WHAT THIS TASK INVOLVES: The answer must be every line of the records below that contains the word "price".

+++

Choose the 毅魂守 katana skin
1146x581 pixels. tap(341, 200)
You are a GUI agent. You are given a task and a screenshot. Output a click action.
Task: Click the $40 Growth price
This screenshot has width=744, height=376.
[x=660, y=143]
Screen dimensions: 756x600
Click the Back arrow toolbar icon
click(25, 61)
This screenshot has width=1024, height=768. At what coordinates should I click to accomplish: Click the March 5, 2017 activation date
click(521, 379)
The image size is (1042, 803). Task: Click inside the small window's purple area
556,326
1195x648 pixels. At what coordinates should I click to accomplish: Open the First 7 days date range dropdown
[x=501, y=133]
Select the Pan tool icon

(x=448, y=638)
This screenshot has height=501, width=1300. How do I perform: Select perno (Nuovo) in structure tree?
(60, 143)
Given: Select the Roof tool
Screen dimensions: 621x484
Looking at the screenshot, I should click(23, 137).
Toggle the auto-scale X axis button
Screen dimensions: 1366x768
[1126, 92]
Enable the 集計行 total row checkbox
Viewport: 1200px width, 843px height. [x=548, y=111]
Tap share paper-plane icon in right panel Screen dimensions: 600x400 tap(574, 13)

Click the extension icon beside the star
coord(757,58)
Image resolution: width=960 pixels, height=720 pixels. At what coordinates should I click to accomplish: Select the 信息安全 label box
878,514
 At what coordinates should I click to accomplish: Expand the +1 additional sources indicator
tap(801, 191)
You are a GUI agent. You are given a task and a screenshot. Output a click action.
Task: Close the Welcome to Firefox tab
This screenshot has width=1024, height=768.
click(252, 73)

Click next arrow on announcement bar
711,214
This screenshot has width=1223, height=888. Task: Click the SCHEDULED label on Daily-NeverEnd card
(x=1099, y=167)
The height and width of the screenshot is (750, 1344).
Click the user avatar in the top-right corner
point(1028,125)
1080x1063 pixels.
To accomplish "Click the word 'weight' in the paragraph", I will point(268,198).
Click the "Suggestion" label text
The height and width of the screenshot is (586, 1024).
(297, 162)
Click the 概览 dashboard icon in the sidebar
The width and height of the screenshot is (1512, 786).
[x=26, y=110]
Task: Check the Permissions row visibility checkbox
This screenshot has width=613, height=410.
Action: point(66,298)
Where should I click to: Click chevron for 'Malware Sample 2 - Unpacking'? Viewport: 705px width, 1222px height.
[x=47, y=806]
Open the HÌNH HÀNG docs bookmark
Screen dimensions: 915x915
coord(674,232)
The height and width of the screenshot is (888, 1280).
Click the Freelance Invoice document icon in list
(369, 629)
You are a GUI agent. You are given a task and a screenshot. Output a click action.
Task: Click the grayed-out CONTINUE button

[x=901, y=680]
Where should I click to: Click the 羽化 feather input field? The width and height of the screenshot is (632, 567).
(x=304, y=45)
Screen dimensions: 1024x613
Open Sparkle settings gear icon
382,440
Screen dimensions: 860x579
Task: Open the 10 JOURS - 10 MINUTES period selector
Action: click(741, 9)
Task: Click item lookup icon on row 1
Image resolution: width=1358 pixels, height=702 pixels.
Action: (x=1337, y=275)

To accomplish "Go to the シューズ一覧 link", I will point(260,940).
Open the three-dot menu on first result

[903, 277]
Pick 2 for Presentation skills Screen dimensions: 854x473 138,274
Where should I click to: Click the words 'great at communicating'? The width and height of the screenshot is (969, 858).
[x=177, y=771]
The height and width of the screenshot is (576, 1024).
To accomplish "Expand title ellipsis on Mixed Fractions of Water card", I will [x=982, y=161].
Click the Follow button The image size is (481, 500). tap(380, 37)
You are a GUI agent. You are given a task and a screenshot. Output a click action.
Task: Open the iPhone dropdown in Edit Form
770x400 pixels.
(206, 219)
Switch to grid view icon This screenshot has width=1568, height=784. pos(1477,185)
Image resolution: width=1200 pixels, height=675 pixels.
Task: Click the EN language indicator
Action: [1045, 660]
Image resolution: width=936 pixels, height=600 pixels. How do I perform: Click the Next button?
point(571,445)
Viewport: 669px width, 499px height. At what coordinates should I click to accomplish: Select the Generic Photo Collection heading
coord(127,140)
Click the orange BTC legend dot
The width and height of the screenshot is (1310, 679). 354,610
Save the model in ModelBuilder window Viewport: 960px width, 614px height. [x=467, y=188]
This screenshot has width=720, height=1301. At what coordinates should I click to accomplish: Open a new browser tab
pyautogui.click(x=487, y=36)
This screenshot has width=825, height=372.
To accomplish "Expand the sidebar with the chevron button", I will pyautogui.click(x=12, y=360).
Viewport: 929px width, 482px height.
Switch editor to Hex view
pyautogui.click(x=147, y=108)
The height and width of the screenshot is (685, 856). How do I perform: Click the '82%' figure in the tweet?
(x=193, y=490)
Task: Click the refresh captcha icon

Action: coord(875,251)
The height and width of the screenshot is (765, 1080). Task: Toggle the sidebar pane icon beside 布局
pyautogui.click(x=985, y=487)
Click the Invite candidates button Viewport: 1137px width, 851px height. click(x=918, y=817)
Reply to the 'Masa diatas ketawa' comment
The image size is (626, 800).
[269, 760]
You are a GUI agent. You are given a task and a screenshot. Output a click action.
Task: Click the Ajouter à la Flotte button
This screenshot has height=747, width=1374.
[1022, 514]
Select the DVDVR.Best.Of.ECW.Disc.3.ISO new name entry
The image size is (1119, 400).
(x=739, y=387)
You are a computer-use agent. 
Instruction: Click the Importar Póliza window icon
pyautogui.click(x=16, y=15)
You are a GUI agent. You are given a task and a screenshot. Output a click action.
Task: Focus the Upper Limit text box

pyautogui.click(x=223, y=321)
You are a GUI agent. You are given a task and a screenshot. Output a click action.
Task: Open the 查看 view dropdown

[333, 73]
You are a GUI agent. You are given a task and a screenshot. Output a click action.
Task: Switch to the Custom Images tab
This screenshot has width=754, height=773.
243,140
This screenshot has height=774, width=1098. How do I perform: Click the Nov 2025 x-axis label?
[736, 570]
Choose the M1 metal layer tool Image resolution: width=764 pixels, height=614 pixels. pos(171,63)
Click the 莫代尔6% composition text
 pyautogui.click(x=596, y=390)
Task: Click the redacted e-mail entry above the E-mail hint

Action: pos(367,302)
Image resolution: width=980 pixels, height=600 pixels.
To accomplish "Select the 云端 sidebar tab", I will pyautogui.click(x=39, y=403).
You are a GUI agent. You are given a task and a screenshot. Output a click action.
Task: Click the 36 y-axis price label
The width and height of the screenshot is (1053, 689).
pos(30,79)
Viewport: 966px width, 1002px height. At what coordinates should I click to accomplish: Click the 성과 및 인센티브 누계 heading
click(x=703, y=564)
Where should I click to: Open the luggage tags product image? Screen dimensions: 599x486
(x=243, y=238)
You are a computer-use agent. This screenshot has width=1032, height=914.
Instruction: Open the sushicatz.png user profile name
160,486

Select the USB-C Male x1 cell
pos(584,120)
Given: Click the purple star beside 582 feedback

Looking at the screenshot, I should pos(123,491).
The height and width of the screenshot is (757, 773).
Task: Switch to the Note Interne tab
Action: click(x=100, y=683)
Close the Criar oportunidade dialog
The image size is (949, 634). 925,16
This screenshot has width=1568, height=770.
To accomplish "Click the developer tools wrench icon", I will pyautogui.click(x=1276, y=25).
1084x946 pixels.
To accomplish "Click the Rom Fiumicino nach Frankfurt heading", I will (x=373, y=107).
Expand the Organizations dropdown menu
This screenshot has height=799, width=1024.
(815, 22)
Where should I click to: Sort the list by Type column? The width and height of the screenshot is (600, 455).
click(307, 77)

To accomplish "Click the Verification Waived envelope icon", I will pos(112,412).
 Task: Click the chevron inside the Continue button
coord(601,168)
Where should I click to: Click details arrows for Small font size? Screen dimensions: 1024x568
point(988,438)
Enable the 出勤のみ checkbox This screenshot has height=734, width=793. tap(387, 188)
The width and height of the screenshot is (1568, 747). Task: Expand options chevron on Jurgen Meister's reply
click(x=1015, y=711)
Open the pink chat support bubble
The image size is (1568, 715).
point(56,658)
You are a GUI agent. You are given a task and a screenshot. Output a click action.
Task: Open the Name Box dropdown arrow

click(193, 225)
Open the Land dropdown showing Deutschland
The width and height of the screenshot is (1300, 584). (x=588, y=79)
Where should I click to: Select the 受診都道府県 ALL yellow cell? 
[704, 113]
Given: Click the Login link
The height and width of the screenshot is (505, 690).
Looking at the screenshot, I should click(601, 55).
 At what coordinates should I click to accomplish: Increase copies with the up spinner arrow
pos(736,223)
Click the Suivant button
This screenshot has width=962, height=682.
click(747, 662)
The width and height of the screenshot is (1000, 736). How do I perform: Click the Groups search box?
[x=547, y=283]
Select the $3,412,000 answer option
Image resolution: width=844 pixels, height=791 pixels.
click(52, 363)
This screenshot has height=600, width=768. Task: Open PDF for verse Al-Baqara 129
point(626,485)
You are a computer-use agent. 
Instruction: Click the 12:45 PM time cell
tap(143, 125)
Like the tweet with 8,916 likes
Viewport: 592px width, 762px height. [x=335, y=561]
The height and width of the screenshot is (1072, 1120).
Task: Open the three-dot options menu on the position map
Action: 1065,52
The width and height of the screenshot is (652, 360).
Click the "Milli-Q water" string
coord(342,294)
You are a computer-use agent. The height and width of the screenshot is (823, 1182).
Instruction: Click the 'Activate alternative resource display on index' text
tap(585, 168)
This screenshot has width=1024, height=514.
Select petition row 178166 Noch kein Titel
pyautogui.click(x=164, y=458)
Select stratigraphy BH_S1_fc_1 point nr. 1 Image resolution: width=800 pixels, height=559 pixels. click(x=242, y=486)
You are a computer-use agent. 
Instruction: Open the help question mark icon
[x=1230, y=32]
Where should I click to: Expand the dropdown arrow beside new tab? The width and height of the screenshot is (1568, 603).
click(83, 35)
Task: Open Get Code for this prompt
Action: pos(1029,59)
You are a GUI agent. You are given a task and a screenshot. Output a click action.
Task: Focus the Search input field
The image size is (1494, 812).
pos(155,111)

+++

OUTPUT FOR THIS TASK:
Task: Click the $40 Growth price
Task: Click the 36 y-axis price label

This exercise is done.